Bloco de texto =>

════════

Um detalhe ou curiosidade é que, para os celtas, a cabeça seria o lar de nossa essência, portanto onde guardamos nossa soberania. Ofertar as cabeças dos abatidos em combate era também ofertar a soberania reclamada ou subjugada, o derrotado ao ter sua cabeça na posse de seu conquistador, tinha sua essência igualmente conquista.

O que essa deusa nos ensina é que a vida depende da morte, e vice-versa. A soberania, a continuidade e a paz dependem do nosso merecimento, da validade de nossas ações e da responsabilidade que assumimos perante elas. Sacrifícios são fundamentais para se alcançar nossos objetivos, mas eles devem ser justos e coerentes.

Badb é a terceira e a menos referenciada das irmãs. Seu nome significa “corvo” e ela geralmente está associada ao terror e a carnificina. Em geral é descrita como uma mulher profundamente sedutora, sexualmente livre e socialmente empoderada. Seu domínio é sobre o espiritual, principalmente nos seres e espíritos caóticos e cruéis do Outro Mundo. Ela é o corvo que sobrevoa as batalhas, inspirando a matança e depois se deliciando com a carnificina. É reconhecida enquanto exímia profetisa, e senhora da visão sobre o oculto e o futuro.

════════

Linhas exibidas =>
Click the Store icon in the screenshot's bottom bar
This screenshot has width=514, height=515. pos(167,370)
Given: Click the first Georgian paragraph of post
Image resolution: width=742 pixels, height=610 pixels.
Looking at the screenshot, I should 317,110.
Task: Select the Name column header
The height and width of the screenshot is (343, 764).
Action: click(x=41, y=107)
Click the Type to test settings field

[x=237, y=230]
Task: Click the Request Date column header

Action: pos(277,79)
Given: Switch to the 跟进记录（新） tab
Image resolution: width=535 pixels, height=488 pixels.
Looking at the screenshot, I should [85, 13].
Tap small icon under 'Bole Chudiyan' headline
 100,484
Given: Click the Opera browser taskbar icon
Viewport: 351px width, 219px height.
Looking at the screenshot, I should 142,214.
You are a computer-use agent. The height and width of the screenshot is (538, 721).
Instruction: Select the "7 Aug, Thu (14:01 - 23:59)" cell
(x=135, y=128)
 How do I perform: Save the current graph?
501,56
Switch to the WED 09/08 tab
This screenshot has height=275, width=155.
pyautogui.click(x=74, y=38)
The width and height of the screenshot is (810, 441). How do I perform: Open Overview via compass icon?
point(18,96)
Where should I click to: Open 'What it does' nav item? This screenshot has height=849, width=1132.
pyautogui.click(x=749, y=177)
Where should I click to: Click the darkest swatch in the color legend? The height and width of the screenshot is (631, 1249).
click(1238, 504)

════════

Atividade A =>
Liste as características que o bloco de texto atribui a Badb na frase em que a descreve como mulher.
Atividade B =>
Por favor, cite sem alterações o trecho do bloco de texto que começa com as palavras que contêm "O que essa deusa" e termina em "e o futuro.".

Sua resposta A =>
- profundamente sedutora
- sexualmente livre
- socialmente empoderada

Sua resposta B =>
O que essa deusa nos ensina é que a vida depende da morte, e vice-versa. A soberania, a continuidade e a paz dependem do nosso merecimento, da validade de nossas ações e da responsabilidade que assumimos perante elas. Sacrifícios são fundamentais para se alcançar nossos objetivos, mas eles devem ser justos e coerentes.

Badb é a terceira e a menos referenciada das irmãs. Seu nome significa “corvo” e ela geralmente está associada ao terror e a carnificina. Em geral é descrita como uma mulher profundamente sedutora, sexualmente livre e socialmente empoderada. Seu domínio é sobre o espiritual, principalmente nos seres e espíritos caóticos e cruéis do Outro Mundo. Ela é o corvo que sobrevoa as batalhas, inspirando a matança e depois se deliciando com a carnificina. É reconhecida enquanto exímia profetisa, e senhora da visão sobre o oculto e o futuro.